In her kitchen, May opened two enormous five pound black binders and set them on the countertop. They were the training manuals for My Brother’s Keeper that included a multitude of educational modules, ranging from social skills development to architecture and engineering. Title headings like “Basic comparative religion” and “Introduction to the brain” were listed among a variety of others in the table of contents.

May moved her index finger down the page. “Money management.’ ‘Effective communication skills.’ ‘Moral decision making.’ ‘The art of conflict management.’

“We had 100 men in the residential program, and about 30 or 40 who attended the Monday Night program who weren’t a part of the 100 residents, in a prison that had around 2,700 people,” she said. “Do you know what it’s like to see someone who is serving a life prison term, and you give him something to live for?”

While the impact of the My Brother’s Keeper program was, at times, transformational, it was eventually ended and she was transferred to the fateful C Block building where it was known that trouble was brewing. On Feb. 1, 2017, inmates at the James T. Vaughn Correctional Center took four corrections department workers – including May — hostage inside one of the facility’s buildings.

Wielding sharp instruments, inmates were demanding education “first and foremost,” a “rehabilitation program that works for everybody,” and a comprehensive look at the prison’s budget and spending.

The day-long hostage standoff ended after state police stormed the building, rescuing May and her fellow workers, and finding Sgt. Steven R. Floyd, a 16-year veteran of the Delaware Department of Correction, unresponsive. Floyd was later pronounced dead.

“Everything I had worked for so hard was taken away,” May said.

In the aftermath of the riot, May retired, and at first, her days were isolating and wrought with tremendous PTSD and depression. When she looked back on her career – one filled with compassion for others – she saw that it was met with unprecedented resistance. For the next year and a half, May retreated to her Hockessin gardens, but nearby, an opportunity that was tailor-made for her was popping through the soil in nearby Wilmington.

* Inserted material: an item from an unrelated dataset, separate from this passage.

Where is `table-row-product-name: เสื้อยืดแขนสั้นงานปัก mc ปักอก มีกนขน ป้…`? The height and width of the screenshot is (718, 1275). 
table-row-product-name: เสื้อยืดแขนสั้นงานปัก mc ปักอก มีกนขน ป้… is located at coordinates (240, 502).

Local entrepreneur Ajit M. George began to consider how the community could find methods to fight the recidivism epidemic facing this nation while simultaneously addressing other serious threats like water pollution, environmental damage, unemployment, poor quality produce, and food deserts.

Part of the solution to the problem lay in hydroponic vertical farming, and so George created and founded Second Chances Farm, which will be an indoor vertical farm that hires exclusively men and women returning to society after serving their time in prison. All crops and produce will be fresh, organic, nutritious, completely free of pesticides and herbicides, and grown within 150 miles of anywhere it is available for consumption, seriously cutting down long-haul shipping costs and pollution. Since it is indoor and light and temperature controlled, it will be fresh and available 365 days a year, no matter what the weather brings.

On July 24th, 2018, the founding members of Second Chances Farm had lunch with May, and after a long and passionate discussion about the concept of Second Chances, May was asked to join the team.

May immediately became a valuable member of the Second Chances team as the Restorative Justice Program Coordinator, where she now handles all programming related to re-entry, therapy, and other employee related issues. Second Chances will be the first vertical farm in Delaware, and the first vertical farm anywhere to exclusively hire men and women returning from prison.

For the farm, it is a chance to not only provide jobs for those returning from prison, but also to harness entrepreneurial skills and allow farmers a chance to become compassionate capitalists and business owners.

For May, it is the next, serendipitous chapter – a second chance — in a career that has been spent advocating for the second chances of others.